Two things happened in the monsoon of 1971. In July, Henry Kissinger visited Peking, as it was then known — a trip arranged by the then Pakistani dictator, Field Marshal Yahya Khan. A month later, India signed a treaty of peace, friendship and cooperation with the Soviet Union. Meanwhile, the situation in East Pakistan continued to deteriorate, and millions of refugees crossed the border into India. Archer Blood, the US consul general in Dhaka, sent a series of telegrams and memos to the State Department in Washington documenting the genocide and urging Washington to act. However, such entreaties fell on deaf ears as the Richard Nixon-Kissinger duo, grateful for Pakistani help in opening the doors to China, refused to intervene to stop the atrocities in East Pakistan.
Things came to a head in mid-December 1971 when the US government dispatched Task Force 74, comprising ships from the Seventh Fleet and led by the aircraft carrier USS Enterprise, to sail at battle speed to the Bay of Bengal from the Gulf of Tonkin, where it was deployed for operations in the Vietnam War. The British navy also dispatched a naval group led by the aircraft carrier HMS Eagle towards India's west coast. The objective was to stop Dhaka from falling into Indian hands.
Invoking Article Nine of the Indo-Soviet Treaty, India requested the Soviet Union's help. The Soviets responded with alacrity. The 10th Operative Battle Group (Pacific Fleet) reached the Bay of Bengal and stared down the Anglo-American flotilla.
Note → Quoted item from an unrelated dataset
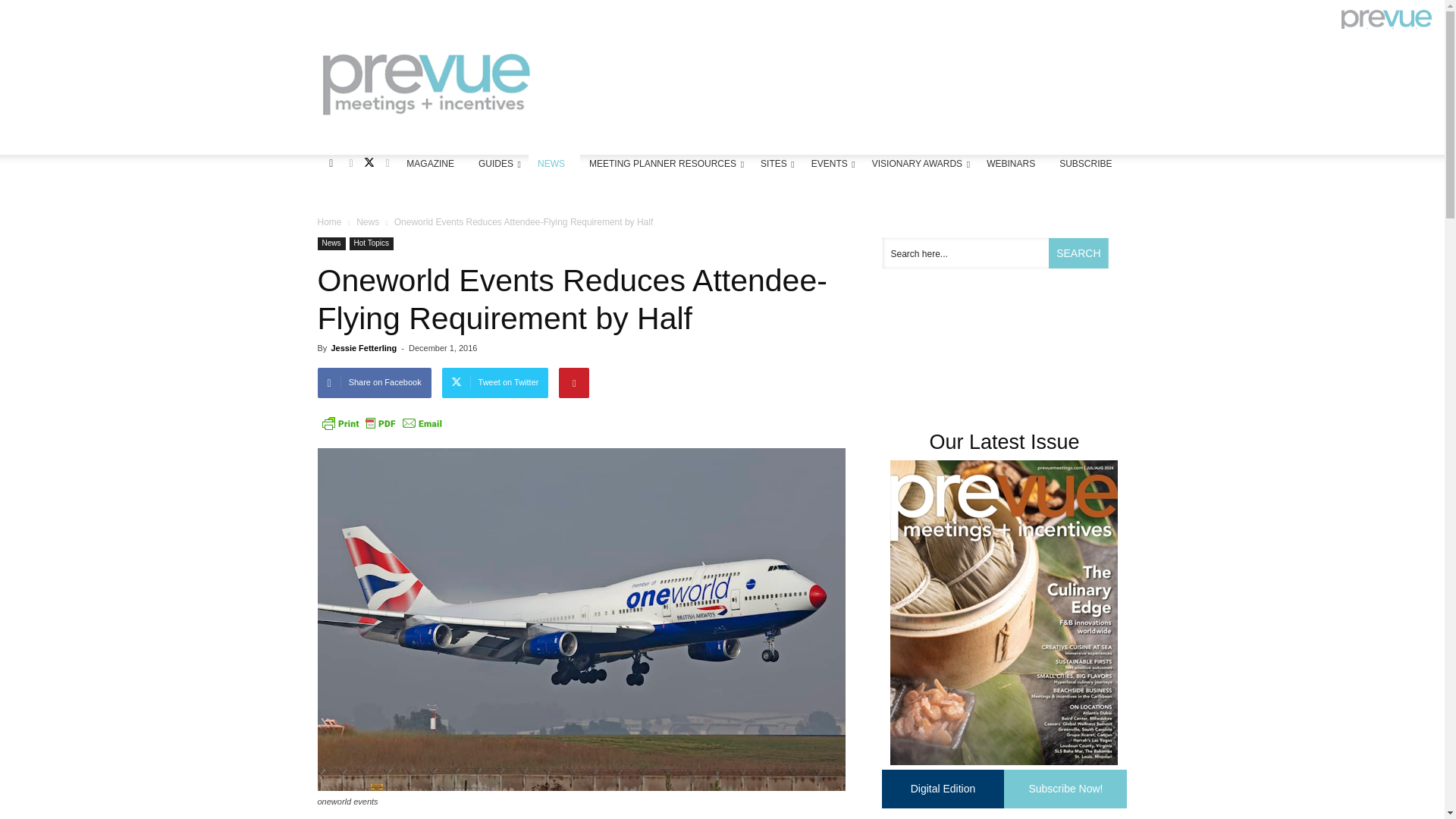
View all posts in News (367, 222)
Given the description of an element on the screen output the (x, y) to click on. 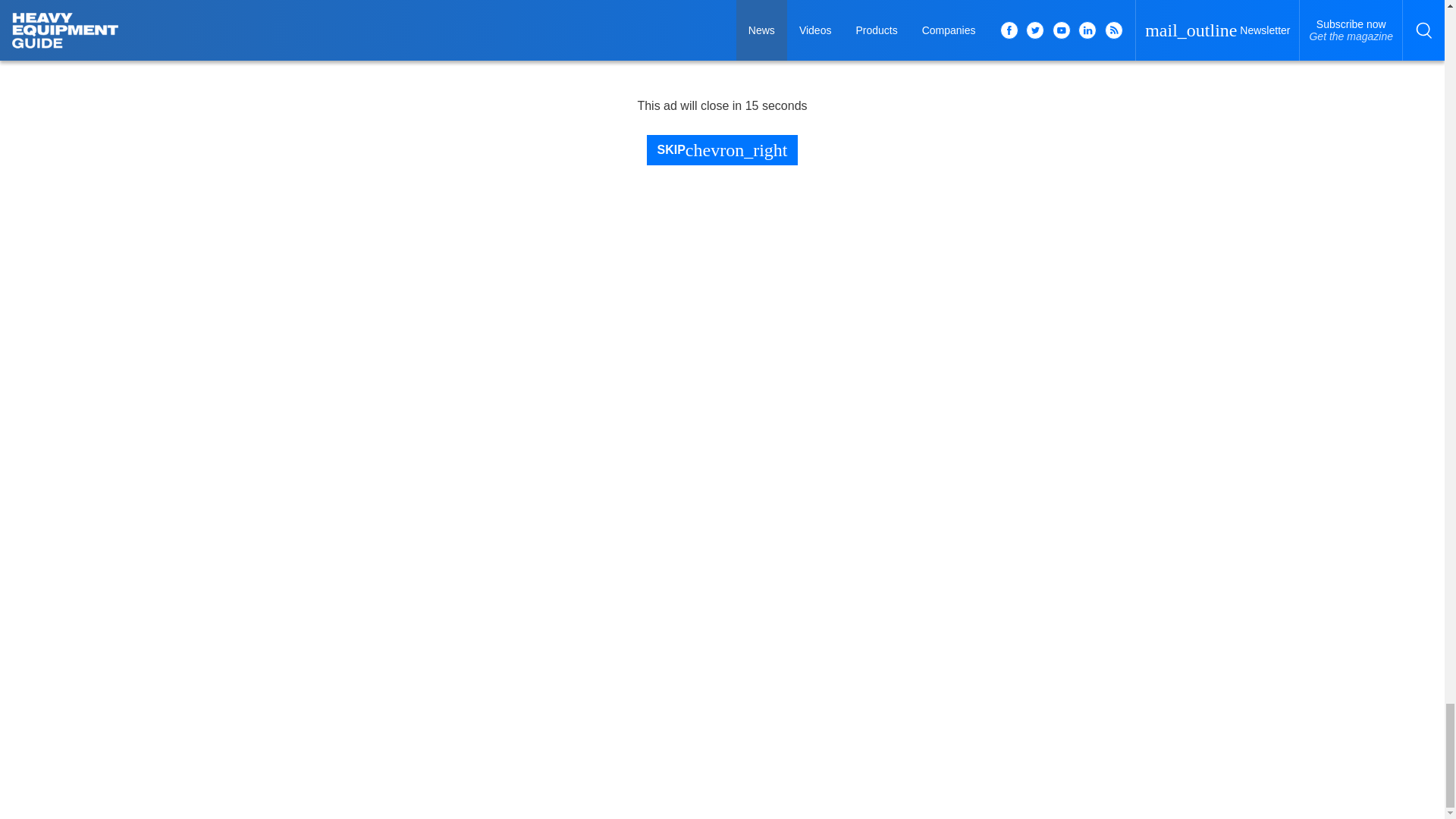
MAGAZINE (268, 313)
VIEW LATEST INDUSTRY NEWS (587, 145)
HOMEPAGE (268, 282)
By the time the war ended in December 1971, India was facing a hostile and dismembered Pakistan, a humiliated US and a burgeoning US-Pakistan-China alliance inimical to both the Soviet Union and India. Around the world, CIA-KGB covert wars were raging. The CIA's complicity in the overthrow of Chilean president Salvador Allende is now well documented. The Indian success in creating Bangladesh animated anti-neo-imperialist solidarity around the world, especially the struggle of the Vietnamese against the US.
India did two more things. It audaciously gatecrashed the exclusive club of nuclear weapon states by carrying out a nuclear test on May 18, 1974. Though classified as a peaceful nuclear explosion (PNE), the implications of Smiling Buddha were lost on nobody. On May 16, 1975, Delhi again redrew the political map of South Asia by merging Sikkim into India, taking advantage of Mao Zedong's weakening grip on China.
Meanwhile, the cost of war had started impacting the Indian economy. Inflation and food shortages were creating disaffection among people. It gave the Opposition a chance to mobilise public opinion against Mrs Gandhi. Every successful wartime leader has to pay a price for leading a nation during a crisis. Winston Churchill also lost a general election within two months of winning World War II in Europe.
Was there a ubiquitous 'foreign hand' in the internal disturbances that India experienced in 1974-1975, as Mrs Gandhi repeatedly emphasised? There has been no in-depth scholarship that has examined the three-and-a-half years between December 1971 and June 1975.
Mrs Gandhi referred to Bangladesh in the Yavatmal speech. Sheikh Mujibur Rahman was assassinated on August 15, 1975. Could the Emergency have been avoided, and was there a smarter way of handling things? Only a cold, dispassionate and clinical analysis of the global and domestic events leading up to it can perhaps provide an answer.